Don’t Care High by Gordon Korman is a wickedly good book, written back in 1985 when he was twenty two years old, just fresh out of college, and at around the height of his writing powers. It’s his first foray into Young Adult, but be prepared to be laughing up a storm and thinking about this book for a long time to come.
Summary
The book begins when Paul moves from “the boonies,” as his dad calls it, to the Big Apple. He’s going to school at Don Carey High School, but it’s not like any school he’s gone to before. In fact, the students have dubbed it Don’t Care High School because nobody cares. There is no interest or participation in anything. Students don’t care about having schedule mix-ups like five of the same foreign language class in a day or even having no schedule at all! The sign-up sheets on the walls are from the 1940s, and there are no sports teams or student government or anything like that.
Paul is lucky to meet Sheldon, however, a kid who just might actually care. He only transferred to the school in the middle of the previous year, so he still has a little ambition. For fun, he decides to get a kid named Mike Otis elected as school president, which is easy because no one else is running and the kid won’t even mind.
Unsurprisingly Mike wins, but he doesn’t do anything with his power. That’s up to Sheldon and Paul. Sheldon begins giving Mike credit for all the repairs and other nice things happening at the school, earning him a lot of popularity among students, even though they had nothing to do with it. When the school hears about it and removes Mike from president, though, then they’ve really done it. Mike is their president, and they’re going to do anything he says (or more accurately, anything Sheldon and Paul say he says).
Review
This is a fantastic book. The characters are awesome and real, with funny dialects and nicknames.

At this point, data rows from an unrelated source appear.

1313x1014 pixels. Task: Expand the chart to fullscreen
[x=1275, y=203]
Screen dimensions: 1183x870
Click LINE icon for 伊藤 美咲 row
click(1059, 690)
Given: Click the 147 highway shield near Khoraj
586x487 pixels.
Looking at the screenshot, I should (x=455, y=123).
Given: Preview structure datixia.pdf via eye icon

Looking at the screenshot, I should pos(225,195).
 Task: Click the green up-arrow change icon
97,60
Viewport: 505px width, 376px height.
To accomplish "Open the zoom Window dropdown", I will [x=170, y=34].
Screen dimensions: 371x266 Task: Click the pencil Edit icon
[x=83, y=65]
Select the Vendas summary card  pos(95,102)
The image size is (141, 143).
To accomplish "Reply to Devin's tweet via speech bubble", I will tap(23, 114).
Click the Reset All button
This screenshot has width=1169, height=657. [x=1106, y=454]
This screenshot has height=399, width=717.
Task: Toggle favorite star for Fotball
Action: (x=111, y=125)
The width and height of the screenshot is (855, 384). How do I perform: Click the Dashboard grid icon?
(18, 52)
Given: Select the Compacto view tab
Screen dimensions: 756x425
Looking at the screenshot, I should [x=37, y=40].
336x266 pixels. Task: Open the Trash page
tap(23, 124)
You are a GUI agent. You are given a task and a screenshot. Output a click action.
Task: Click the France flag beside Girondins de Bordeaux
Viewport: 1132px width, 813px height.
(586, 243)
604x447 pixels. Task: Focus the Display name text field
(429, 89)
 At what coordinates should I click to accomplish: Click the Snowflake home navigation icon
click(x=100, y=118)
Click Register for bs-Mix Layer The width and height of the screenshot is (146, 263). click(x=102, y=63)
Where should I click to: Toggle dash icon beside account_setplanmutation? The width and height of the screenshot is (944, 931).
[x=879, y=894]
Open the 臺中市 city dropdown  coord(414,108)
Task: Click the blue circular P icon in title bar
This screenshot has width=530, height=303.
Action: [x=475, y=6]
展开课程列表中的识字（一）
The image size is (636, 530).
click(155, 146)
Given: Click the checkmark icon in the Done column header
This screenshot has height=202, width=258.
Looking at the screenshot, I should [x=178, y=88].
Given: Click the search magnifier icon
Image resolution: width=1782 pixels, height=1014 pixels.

There’s a kid named Wayne-O whose mission is to see how little he can be at every class and still pass. There’s a hilarious kid named Feldstein who is the locker baron of the school. He owns many of the lockers, and (until Mike Otis’s rise) is the most powerful kid in the school. He can deny you a locker if he wants, and in exchange for a locker you owe him food that you may have to give him at a time in the future of his choosing.
Paul’s family is off the wall, with a crazy aunt, a mother who is always going to take care of her, and a dad who doesn’t see him much until he decides to teach him New York City driving (even though it’s illegal to drive in New York until you’re 18 and Paul is only 16). There is a hilarious radio program led by Flash Food, who relishes talking about the inconveniences of “the greatest city in the world.” There are also insane neighbors who Paul watches and observes but doesn’t understand, a TV character named Steve who inspires him, and risk-taking (but accident avoiding) cabbies.
The best character, though, is Mike Otis. Despite being the most popular kid in school, he doesn’t understand a thing of what is going on. His school records are of buildings, phone numbers, and past addresses that don’t exist. His car is said not to be made by any known manufacture. What is with this guy?
Gordon Korman moved from Canada to New York to attend film school, and the theme of the Big Apple recurs in a few of his books. The theme of a tribute to New York and all its craziness is present throughout the book, right down to the end.
This book has Korman’s classic pairing of two best-friends, one of whom is crazy and adventuresome and the other who is more cautious, but goes along with it anyways. Sheldon is the crazy one, and Paul the more cautious. Sheldon does come up with some really outrageous ideas, and the combination works great in this book.
The only negative thing about this book is that kids who have read a lot of Korman’s books will notice that many other jokes found later in his books were simply copied from this one. Mike Smith, in The 6th Grade Nickname Gang, is Mike Otis with a slight name change and about a thousand times less mysterious and heroic. Schooled also has an election won by someone who is unsuspectingly nominated, and the school in that book is named C Average Middle School instead of Claverage Middle School. There are probably others, but the fact is that many of Korman’s jokes in later books were originally used in his earlier ones, where they are often deeper and even more funny and powerful.
Don’t Care High is a hilarious book that will also make you think. You’ll be laughing up a storm, but you also just won’t forget characters like Feldstein or Mike Otis. Don’t Care High students at the beginning probably wouldn’t have cared about a book written about them, but that doesn’t mean you shouldn’t!